If you’re willing to put in the extra effort this drink is to die for with lemon shrub, which is a mixture of oleo-saccharum (lemon peels macerated in sugar) and lemon juice. It adds an irresistibly bright citrus flavor to the drink. Substitute about 2 cups of it (which is about what the recipe below will yield) in place of the simple syrup and lemon juice portions, and add another cup of water to the recipe.
1½ cup lemon juice (made from the lemons)
1½ cup sugar
Peel the lemons, reserving the fruit, and combine the peels with the sugar in a closed container. Make sure all the peels are coated or covered.
Let sit, shaking occasionally, until the sugar is all or mostly dissolved into the extracted lemon oil, it will typically take 6-12 hours. This is oleo-saccharum.
Juice the peeled lemons until you have 1 1/2 cups of juice.
Combine the juice and oleo-saccharum and stir until any remaining sugar is dissolved.
Strain out the lemon peels, refrigerate. Will keep for about two weeks.

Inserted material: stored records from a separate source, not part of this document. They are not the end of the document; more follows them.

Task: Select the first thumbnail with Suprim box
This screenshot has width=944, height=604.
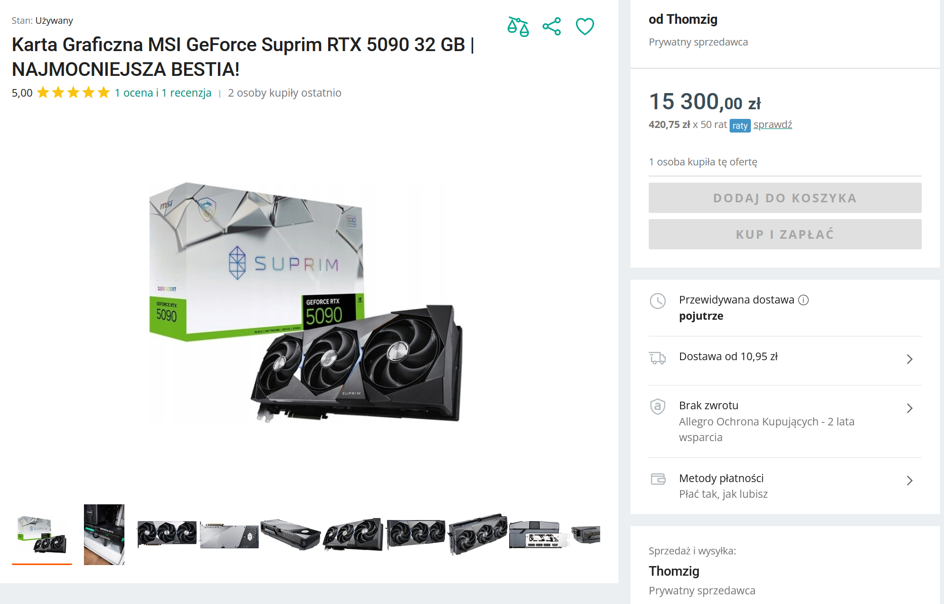Action: (42, 534)
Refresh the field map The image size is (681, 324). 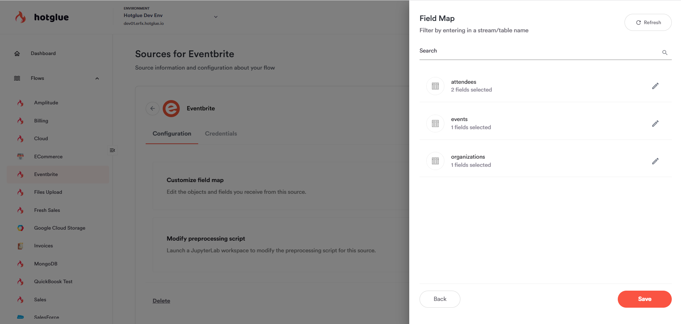[648, 22]
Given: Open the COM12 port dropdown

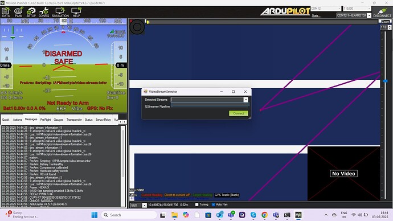Looking at the screenshot, I should pos(326,9).
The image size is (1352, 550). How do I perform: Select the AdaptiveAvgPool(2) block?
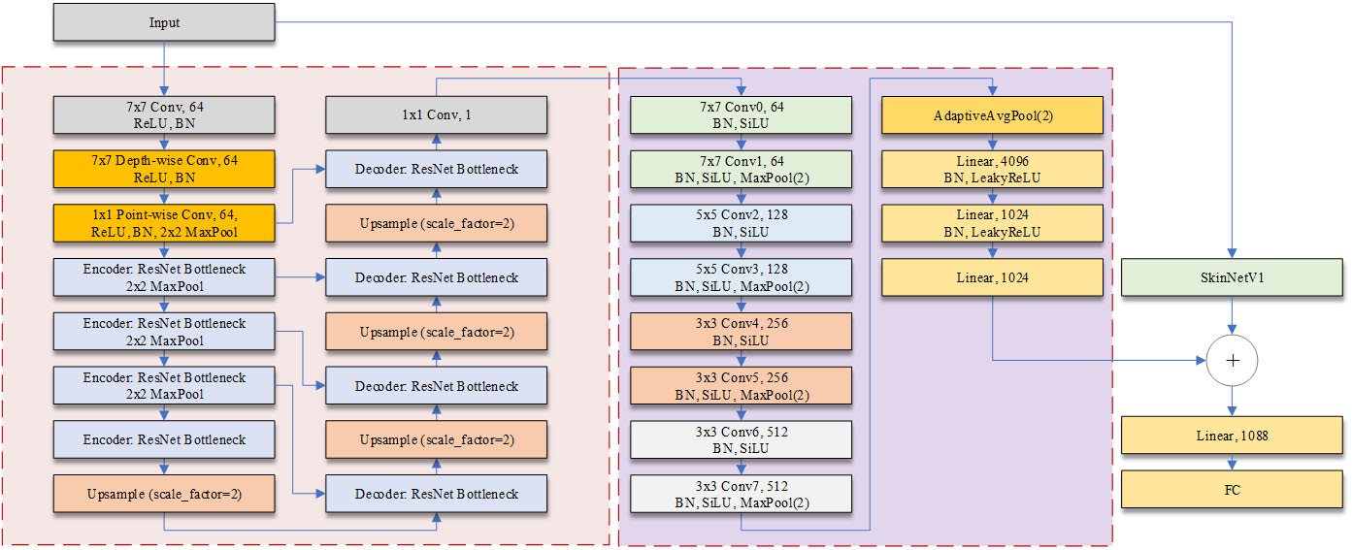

Tea infuses quicker than just about any other ingredient because the flavors are so concentrated. They also are the easiest to over-infuse. So be sure not to infuse longer than 20 minutes, any more and the infusion becomes tannic, which can ruin the drink.
While this recipe calls for generic black tea, other teas can be used to impart a variety of flavors. Mint or ginger teas are both excellent, as are fruit teas like peach (this one, in particular, is fantastic) or passion fruit. You can combine teas too. I’d generally stay away from any tea with darker flavors though, for this drink at least.
5 bags or spoonfuls of black tea (Lipton or the like)
1 750ml bottle of bourbon in the 80 to 90 proof range
Combine bourbon and teabags or loose tea and let sit for 20 minutes, tasting occasionally. Remove the bags or strain out the tea and refrigerate.